Celestia vagava muito por aqueles acampamentos, já havia lidado com diversos machos querendo levá-la para a cama mesmo sem ela ter lhes dado pelo menos a oportunidade de ver seu rosto, mas ela sempre os ignorou e seguiu seu caminho, e isso lhe rendeu um número extraordinariamente alto de ameaças. Machos como eles não gostam de rejeição, muito menos de uma fêmea como Celestia que tinha bons 1,85 de altura, desbancando muitos machos que mal chegavam aos 1,70. Então quando Celestia chegou no acampamento com calças, uma capa de urso com um capuz cobrindo sua cabeça, luvas grossas e asas enormes encolhidas em suas costas, os machos se sentiram imediatamente desafiados. Muitos deles esticaram suas asas, esbanjando suas envergaduras enquanto encaravam Celestia, que fez questão de revirar os olhos e ignorar. Ela havia optado, então, por entrar dentro de um bar nojento, e se sentar numa mesa mais nojenta ainda. Celestia levantou a mão, sinalizando para o dono do bar que lhe trouxesse um copo de vinho, e foi o que ele fez. Deixou o copo de vinho na frente de Celestia de forma desengonçada, respingando o líquido por todo lugar antes de sair.

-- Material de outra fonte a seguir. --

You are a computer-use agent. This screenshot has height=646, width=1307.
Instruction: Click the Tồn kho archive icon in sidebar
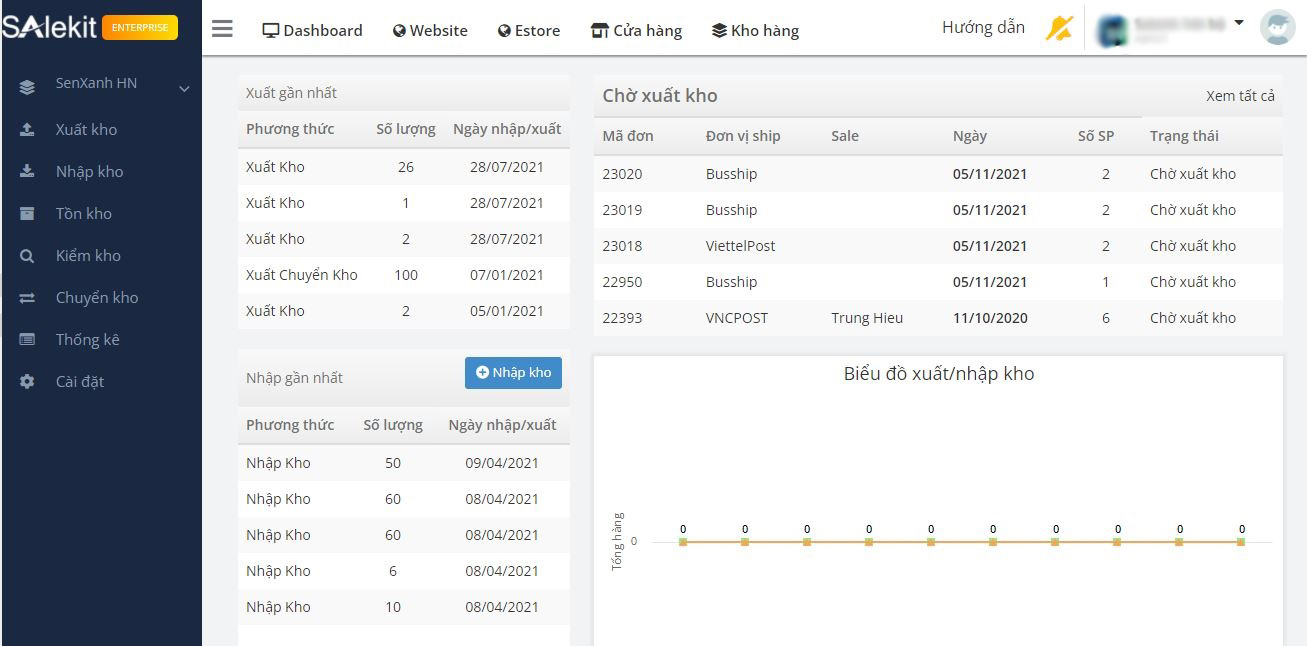(27, 214)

— Olá. — Celestia balançou o copo de vinho antes de olhar para cima e ver uma bela mulher loira a encarando com um sorriso. — Posso te servir mais alguma coisa?

— Mais vinho. — Respondeu sem rodeios. Celestia havia virado aquele copo de vinho goela abaixo como um bêbado, o deixando vazio segundos depois.

A mulher loira sorriu ainda mais largamente e se debruçou sobre a mesa para encher o copo de Celestia com mais álcool. Celestia não queria olhar, não queria mesmo, mas os seios daquela senhorita estavam praticamente pulando para fora do corset apertado e ela estava, quase que literalmente, os enfiando bem em sua cara.

— Caso precise de mais alguma coisa, basta me chamar. Sou Cordélia, ficarei mais do que feliz em prestar serviços ao senhor. — Cordélia lhe ofereceu um bater de cílios e se retirou, indo para outra mesa.

— Eu não sou… — Celestia cortou a frase no meio quando percebeu que a mulher havia sumido de sua vista — um homem.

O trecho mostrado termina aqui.